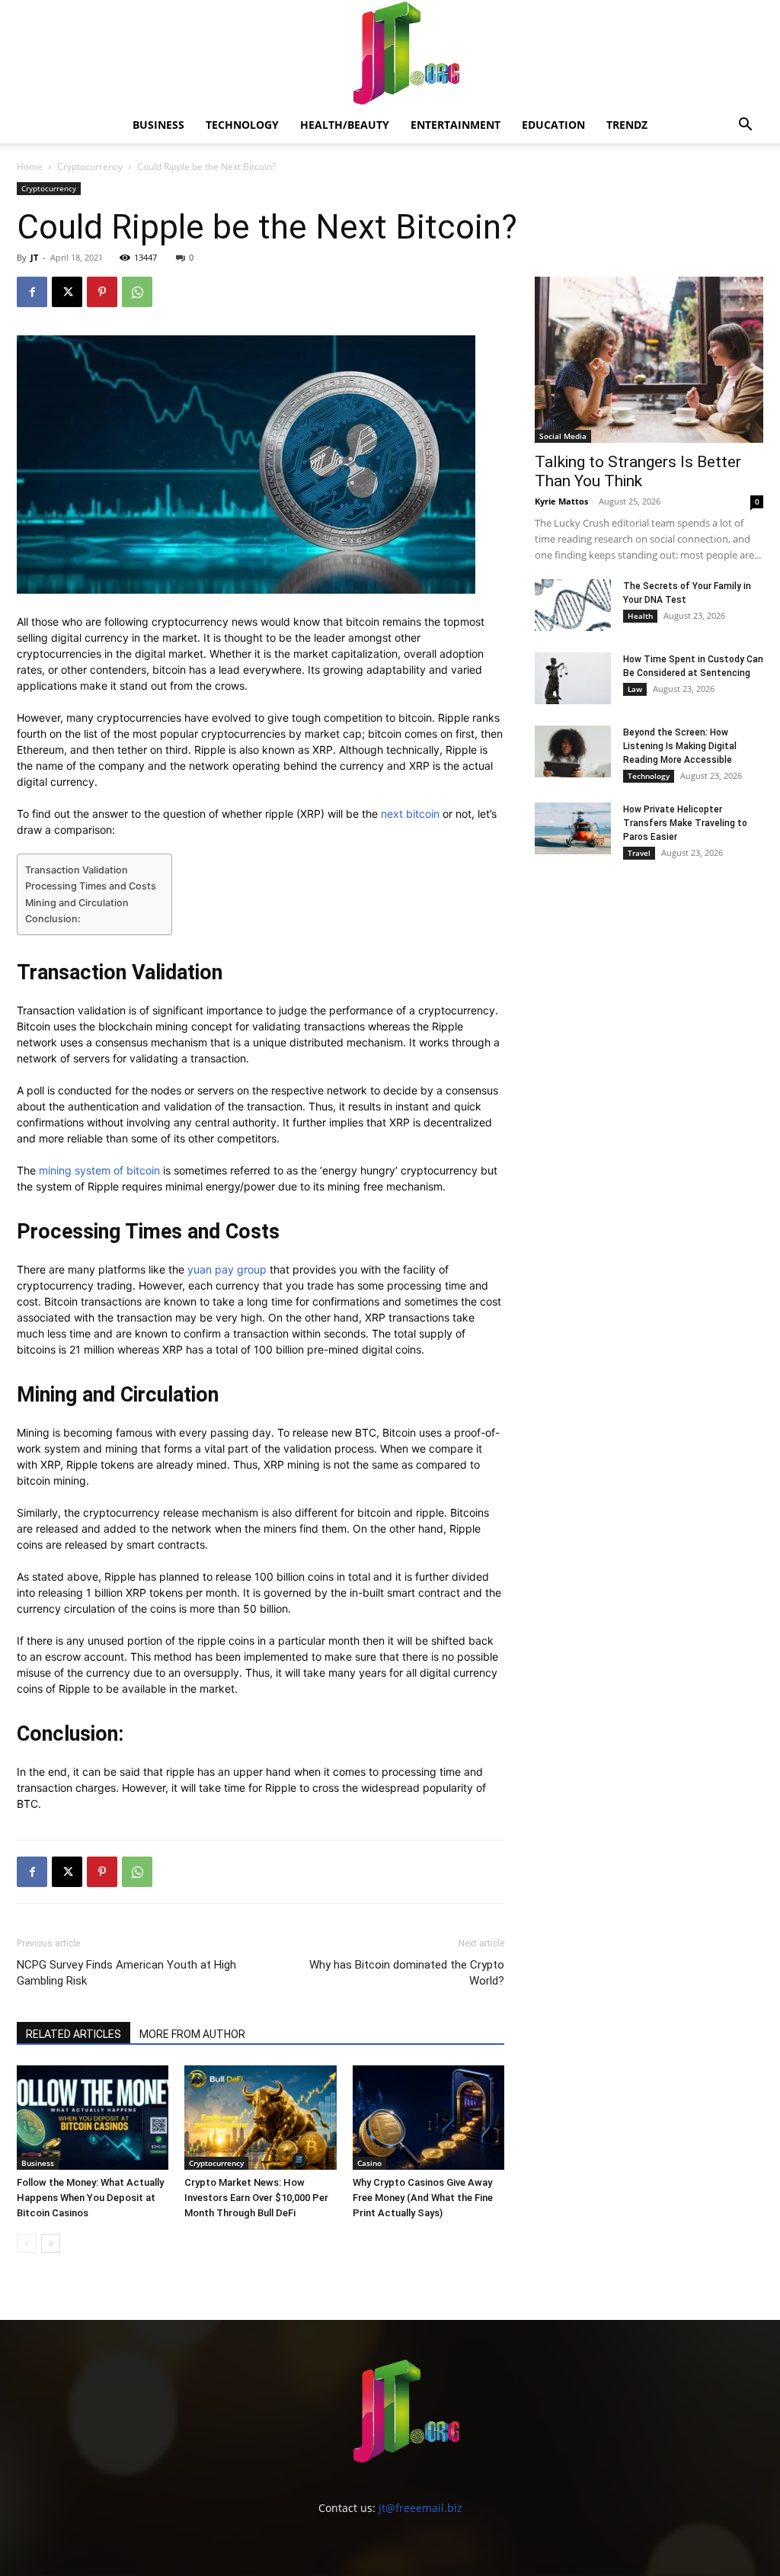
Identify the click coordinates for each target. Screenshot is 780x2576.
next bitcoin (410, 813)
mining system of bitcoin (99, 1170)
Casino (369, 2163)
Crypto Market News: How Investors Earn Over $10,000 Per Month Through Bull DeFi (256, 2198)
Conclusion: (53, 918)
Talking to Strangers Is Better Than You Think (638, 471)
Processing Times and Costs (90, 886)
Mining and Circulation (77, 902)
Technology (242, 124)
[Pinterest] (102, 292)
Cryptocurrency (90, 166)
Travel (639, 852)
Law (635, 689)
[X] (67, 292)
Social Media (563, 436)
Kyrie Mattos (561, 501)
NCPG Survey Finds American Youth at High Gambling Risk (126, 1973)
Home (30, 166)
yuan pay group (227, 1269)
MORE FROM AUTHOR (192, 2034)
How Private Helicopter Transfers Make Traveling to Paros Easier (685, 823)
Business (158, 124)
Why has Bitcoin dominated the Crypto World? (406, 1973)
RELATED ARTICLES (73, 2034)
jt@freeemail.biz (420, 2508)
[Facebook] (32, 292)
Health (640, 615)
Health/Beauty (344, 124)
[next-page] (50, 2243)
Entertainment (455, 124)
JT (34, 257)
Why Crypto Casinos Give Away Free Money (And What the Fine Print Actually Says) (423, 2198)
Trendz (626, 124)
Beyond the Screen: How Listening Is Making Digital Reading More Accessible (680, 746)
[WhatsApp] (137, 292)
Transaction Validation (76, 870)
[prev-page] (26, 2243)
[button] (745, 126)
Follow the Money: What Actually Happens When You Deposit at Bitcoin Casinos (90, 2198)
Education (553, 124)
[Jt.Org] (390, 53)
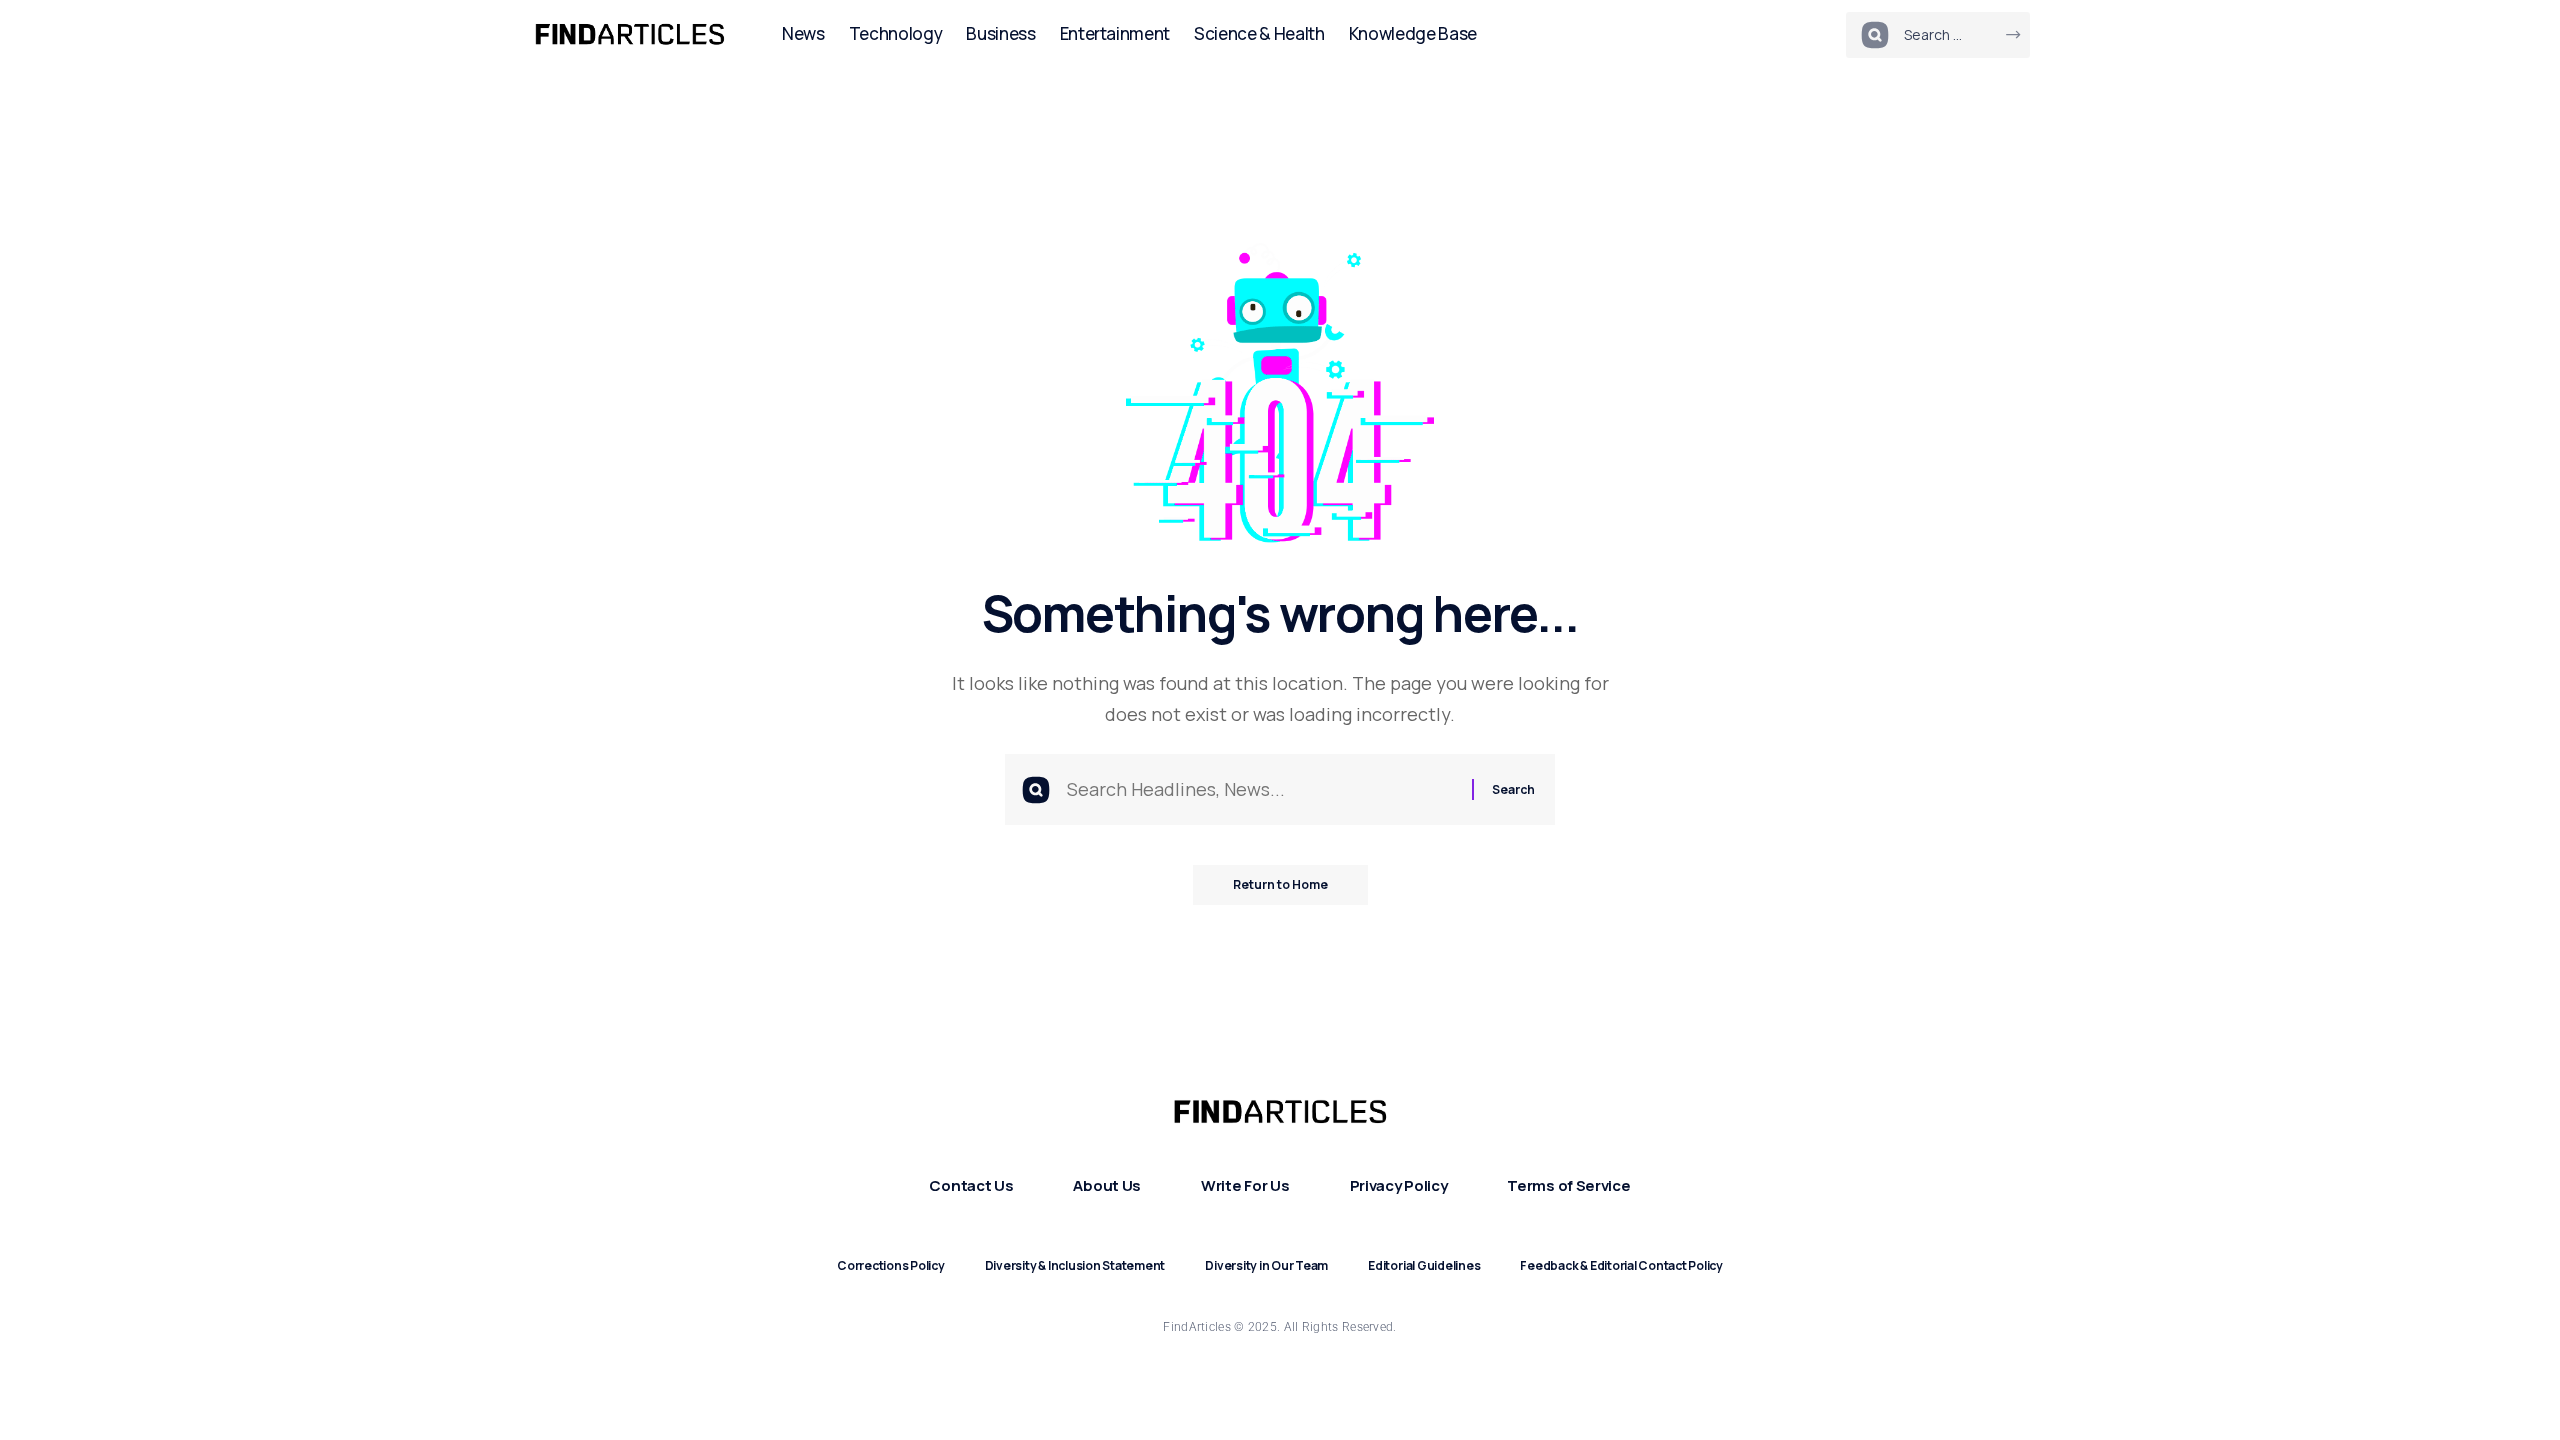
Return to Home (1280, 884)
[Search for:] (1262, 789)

:: Exercise ::
What is needed is a word-for-word copy of the data above, free of any images.

:: Finished exercise ::
Identify the click coordinates for each target. Screenshot is 780x2576.
next bitcoin (410, 813)
mining system of bitcoin (99, 1170)
Casino (369, 2163)
Crypto Market News: How Investors Earn Over $10,000 Per Month Through Bull DeFi (256, 2198)
Conclusion: (53, 918)
Talking to Strangers Is Better Than You Think (638, 471)
Processing Times and Costs (90, 886)
Mining and Circulation (77, 902)
Technology (242, 124)
[Pinterest] (102, 292)
Cryptocurrency (90, 166)
Travel (639, 852)
Law (635, 689)
[X] (67, 292)
Social Media (563, 436)
Kyrie Mattos (561, 501)
NCPG Survey Finds American Youth at High Gambling Risk (126, 1973)
Home (30, 166)
yuan pay group (227, 1269)
MORE FROM AUTHOR (192, 2034)
How Private Helicopter Transfers Make Traveling to Paros Easier (685, 823)
Business (158, 124)
Why has Bitcoin dominated the Crypto World? (406, 1973)
RELATED ARTICLES (73, 2034)
jt@freeemail.biz (420, 2508)
[Facebook] (32, 292)
Health (640, 615)
Health/Beauty (344, 124)
[next-page] (50, 2243)
Entertainment (455, 124)
JT (34, 257)
Why Crypto Casinos Give Away Free Money (And What the Fine Print Actually Says) (423, 2198)
Trendz (626, 124)
Beyond the Screen: How Listening Is Making Digital Reading More Accessible (680, 746)
[WhatsApp] (137, 292)
Transaction Validation (76, 870)
[prev-page] (26, 2243)
[button] (745, 126)
Follow the Money: What Actually Happens When You Deposit at Bitcoin Casinos (90, 2198)
Education (553, 124)
[Jt.Org] (390, 53)
Return to Home (1280, 884)
[Search for:] (1262, 789)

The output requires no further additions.